- _WORK TO COMPLETE_
A. According to the passage on India's plastic policy, in what month and year did India announce its first law on plastic waste management?
B. Rewrite the passage on India's plastic policy, starting with "India announced its" and going on through "and pan masala.", swapping "carry bags" for "shopping bags" each time it appears.

- _SOURCE TEXT_
● ● ●
So how conducive is the Indian policy landscape to meet the aspirations of a global treaty to end plastic pollution? To answer that we need to take a stock of India’s plastic policy landscape.
India announced its first law on plastic waste management in September 1999 with the aim to restrict the use of plastic carry bags (20 microns and less) and prevent the packing of food in recycled plastic. These rules were amended in 2003 to dilute the restriction on carry bags. As the plastic crisis progressed, the government notified the Plastic Waste (Management and Handling Rules) 2011 that introduced a ban on use of plastic materials in sachets for storing, packing or selling gutkha, tobacco and pan masala.
The 2011 rules were ineffective at tackling India’s plastic crisis. Eventually, the launch of the Swach Bharat Abhiyan laid the foundation for the next iteration of the rules. The Plastic Waste Management Rules were notified in March 2016 to supersede the Plastic Waste (Management & Handling) Rules, 2011. The 2016 rules were hailed as the most progressive because of its emphasis on the responsibility on manufacturers and brand owners and a comprehensive framework on extended producer responsibility.
● ● ●
- _EXTRACTED RECORDS_

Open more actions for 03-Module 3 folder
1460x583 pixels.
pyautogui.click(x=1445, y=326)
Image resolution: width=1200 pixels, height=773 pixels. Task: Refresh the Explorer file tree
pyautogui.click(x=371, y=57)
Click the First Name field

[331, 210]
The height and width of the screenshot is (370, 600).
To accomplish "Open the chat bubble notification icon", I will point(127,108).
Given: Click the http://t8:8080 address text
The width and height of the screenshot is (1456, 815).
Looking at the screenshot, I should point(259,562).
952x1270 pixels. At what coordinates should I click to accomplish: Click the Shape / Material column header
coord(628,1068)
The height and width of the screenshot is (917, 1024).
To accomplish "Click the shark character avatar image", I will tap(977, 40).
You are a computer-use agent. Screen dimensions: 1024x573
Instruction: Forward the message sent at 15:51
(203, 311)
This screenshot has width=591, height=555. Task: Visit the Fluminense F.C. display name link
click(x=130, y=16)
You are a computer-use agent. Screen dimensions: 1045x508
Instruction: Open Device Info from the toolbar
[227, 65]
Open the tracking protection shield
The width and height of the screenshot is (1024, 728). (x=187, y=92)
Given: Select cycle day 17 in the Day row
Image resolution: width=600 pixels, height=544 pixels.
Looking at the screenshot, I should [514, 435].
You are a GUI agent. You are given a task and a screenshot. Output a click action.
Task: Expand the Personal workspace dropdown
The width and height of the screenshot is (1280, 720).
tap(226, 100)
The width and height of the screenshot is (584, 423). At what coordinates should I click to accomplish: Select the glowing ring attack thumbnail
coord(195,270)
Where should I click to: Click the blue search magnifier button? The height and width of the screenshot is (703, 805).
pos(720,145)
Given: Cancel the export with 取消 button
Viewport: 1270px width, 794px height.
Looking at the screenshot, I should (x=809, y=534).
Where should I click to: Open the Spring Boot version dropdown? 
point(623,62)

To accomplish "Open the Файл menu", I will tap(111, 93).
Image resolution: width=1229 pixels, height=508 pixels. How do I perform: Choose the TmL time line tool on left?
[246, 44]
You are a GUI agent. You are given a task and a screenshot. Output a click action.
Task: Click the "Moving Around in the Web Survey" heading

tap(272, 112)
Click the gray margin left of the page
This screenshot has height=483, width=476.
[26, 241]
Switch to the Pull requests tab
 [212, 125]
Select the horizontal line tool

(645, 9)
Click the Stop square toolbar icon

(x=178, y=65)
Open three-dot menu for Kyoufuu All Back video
● ● ●
- _ANSWER SECTION_
A. September 1999

B.
India announced its first law on plastic waste management in September 1999 with the aim to restrict the use of plastic shopping bags (20 microns and less) and prevent the packing of food in recycled plastic. These rules were amended in 2003 to dilute the restriction on shopping bags. As the plastic crisis progressed, the government notified the Plastic Waste (Management and Handling Rules) 2011 that introduced a ban on use of plastic materials in sachets for storing, packing or selling gutkha, tobacco and pan masala.